Tomás Felipe Carlovich (19 April 1946 – 8 May 2020), nicknamed El Trinche, was an Argentine professional football player and coach. His position on the field was central midfielder, playing in several clubs although he is mostly associated with Central Córdoba, where he became an idol and the most representative player of the club along with Gabino Sosa.

Due to his ball control and dribbling ability, many people saw Carlovich as a pure representative of creole football, although he had played only a few matches in the top division of Argentine football. Carlovich was even compared with Diego Maradona when some referred to him as "the Maradona that never was" because of his bohemian style of life and his refusal to play in clubs outside Argentina. AC Milan and some French clubs tried to sign him, but Carlovich denied the offers. At the end of his career, Brazilian star Pelé tried to convince him to play for the New York Cosmos but he also refused.

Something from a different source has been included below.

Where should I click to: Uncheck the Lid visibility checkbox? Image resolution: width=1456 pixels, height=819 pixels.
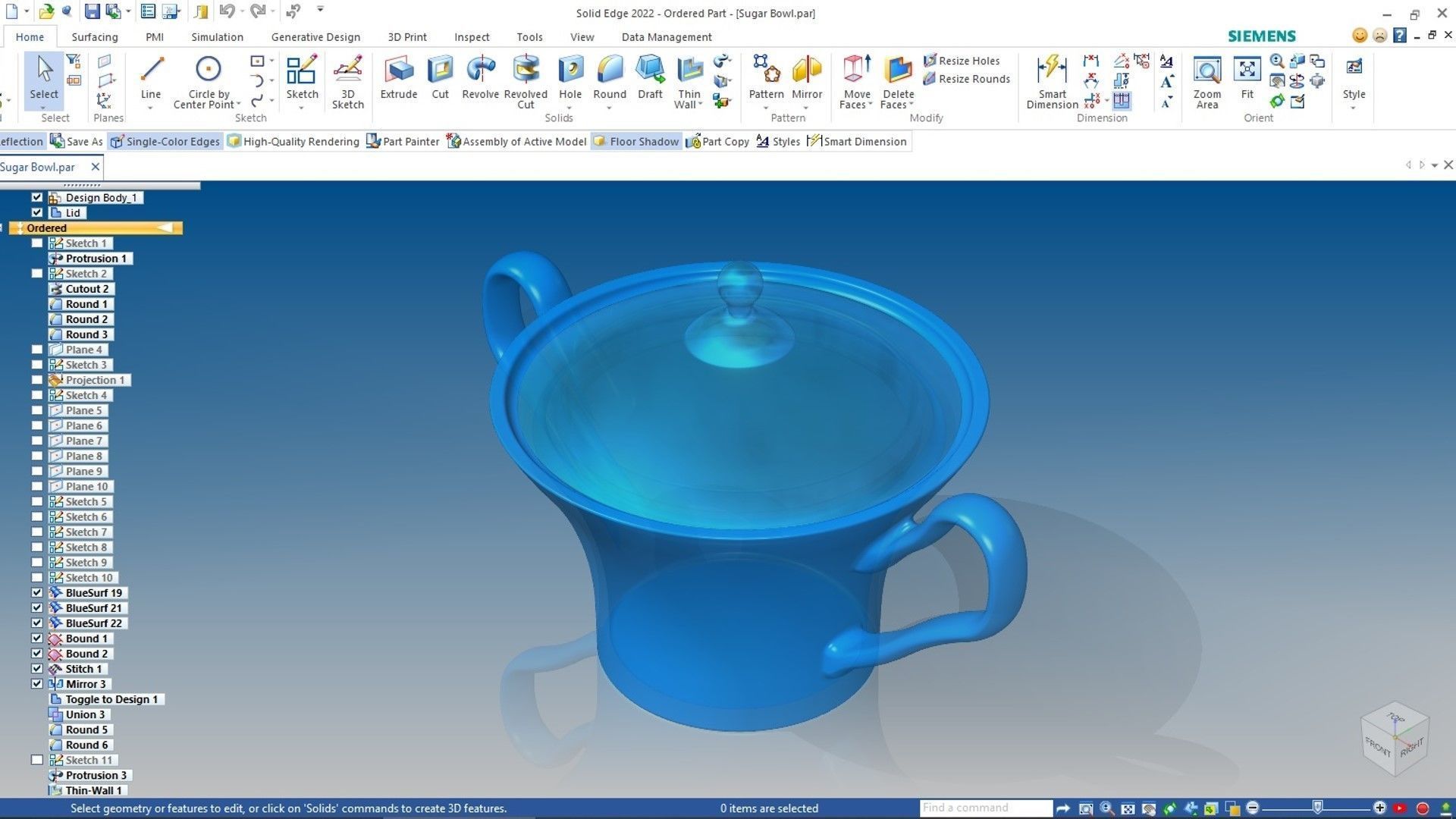pyautogui.click(x=37, y=213)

Carlovich also had a brief stint as coach in Central Córdoba, although he stated that he was not interested in taking over the senior squad again after resigning.

Career 
Carlovich grew up in Belgrano neighborhood, Rosario. Carlovich () was of Croatian descent: his father, Mario Karlović, was an immigrant from Zagreb. Once settled in San Francisco de Santa Fe he met Carlovich's mother, Elvira Vega. At the end of the 1960s decade he began to play football in Rosario Central, but he received most recognition during his tenure in Central Córdoba. Playing for Central Córdoba, Carlovich won the promotions of 1973 and 1982.

He also played in Colón de Santa Fe and Independiente Rivadavia (team which defeated Internazionale in a friendly match, with Carlovich as part of the line-up), and Deportivo Maipú. Carlovich retired definitely in 1986.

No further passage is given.